Consigli pratici (scrittura, regia, montaggio, suono)
- Scrittura: pensa in motivi. Redigi una lista di 5-7 ricorrenze (oggetto, suono, gesto) e pianifica variazioni.
- Regia: lavora per ripetizioni trasformative: stessa inquadratura in KI e KETSU (eco visiva).
- Montaggio: cura il ritmo respirato del SHŌ; evita che sembri “riempitivo”.
- Suono: nella Kishōtenketsu il sound design è narrazione—usa layer (ambiente, oggetto, souffle) come “frasi” del racconto.
- Recitazione: privilegia micro-azioni e sguardi; il TEN non si urla, si intuisce.
- Produzione: è una struttura amica del budget: poche location, forti scelte estetiche, grande lavoro di pattern.
Quando NON usarla (o come correggere la rotta)
- Se il cuore del tuo plot è uno scontro identitario/legale/fisico, la Kishōtenketsu rischia di annacquare il climax.
- Se il tuo TEN è puramente informativo (spiegone), non funziona: deve spostare il senso per via percettiva.
- Se dopo il TEN senti il bisogno di “picchiare” su un antagonista, stai migrando verso il 3 atti: fallo consapevolmente.

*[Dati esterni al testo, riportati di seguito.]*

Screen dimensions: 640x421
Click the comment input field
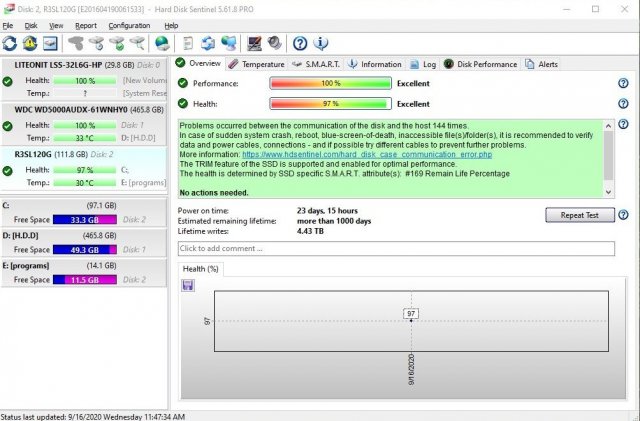pos(395,248)
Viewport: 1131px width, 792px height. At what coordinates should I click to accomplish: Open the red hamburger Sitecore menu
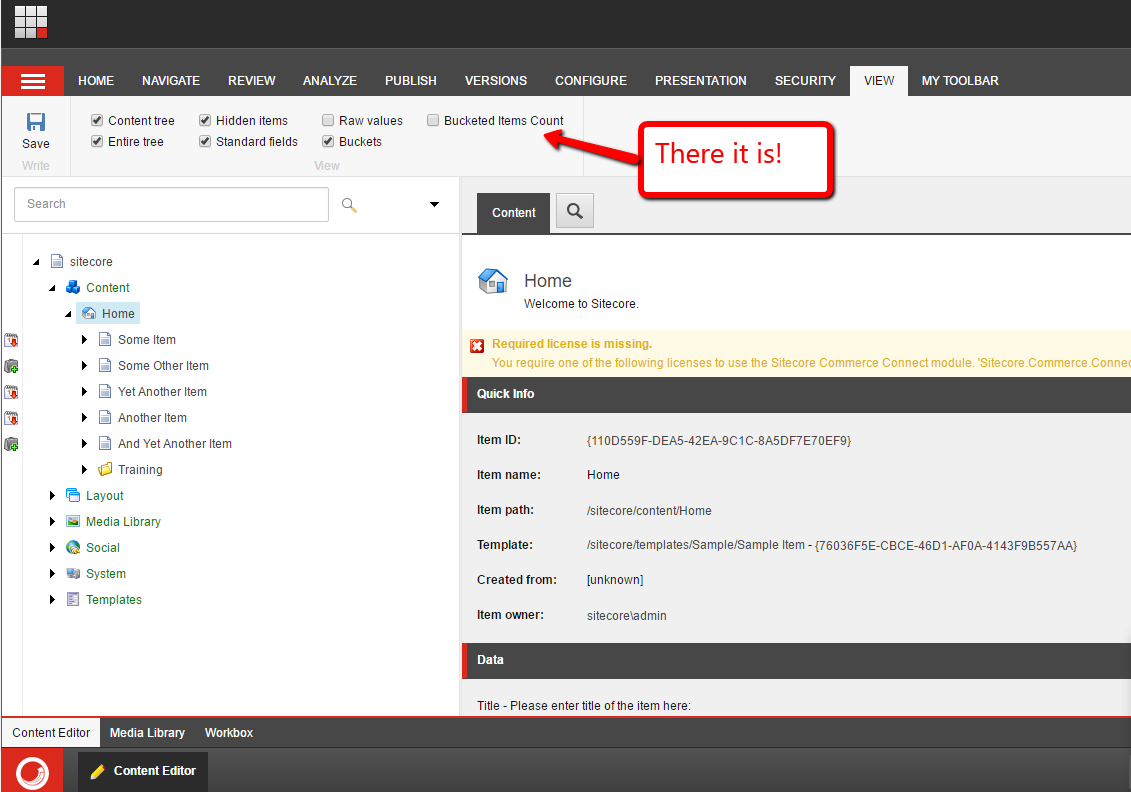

Una formula rapida per concepire logline “alla Kishōtenketsu”
In [contesto ordinario], [personaggio] ripete [motivo]; le [variazioni] rivelano sfumature; l’arrivo di [elemento nuovo] ne ribalta il significato; [chiusura] mostra come [il mondo/il legame/la percezione] sia cambiato.
Esempio:
“In una drogheria di quartiere (contesto), Anna serve tè con la sua teiera rossa (motivo); i clienti la usano in modi diversi (variazioni); un invito di nozze nascosto la ricollega al passato del vicinato (elemento nuovo); la notte, quella teiera diventa il fulcro della comunità (chiusura).”
Conclusione
La Kishōtenketsu non è “meno drammatica”: è drammatica in modo diverso. Sostituisce lo scontro con la scoperta, l’urlo con il silenzio che si apre, il duello con la riconfigurazione di senso. Per cortometraggi che vogliono sorprendere senza gridare, per storie intime e dense di significato, è una struttura straordinariamente cinematografica — perché affida all’immagine, al suono, al montaggio e ai motivi il compito più alto: rivelare.
Usala quando vuoi che lo spettatore non si chieda “chi vincerà?”, ma “cosa ho visto davvero?”. E quando, uscendo dalla sala, senta che il mondo — pur identico — non è più lo stesso.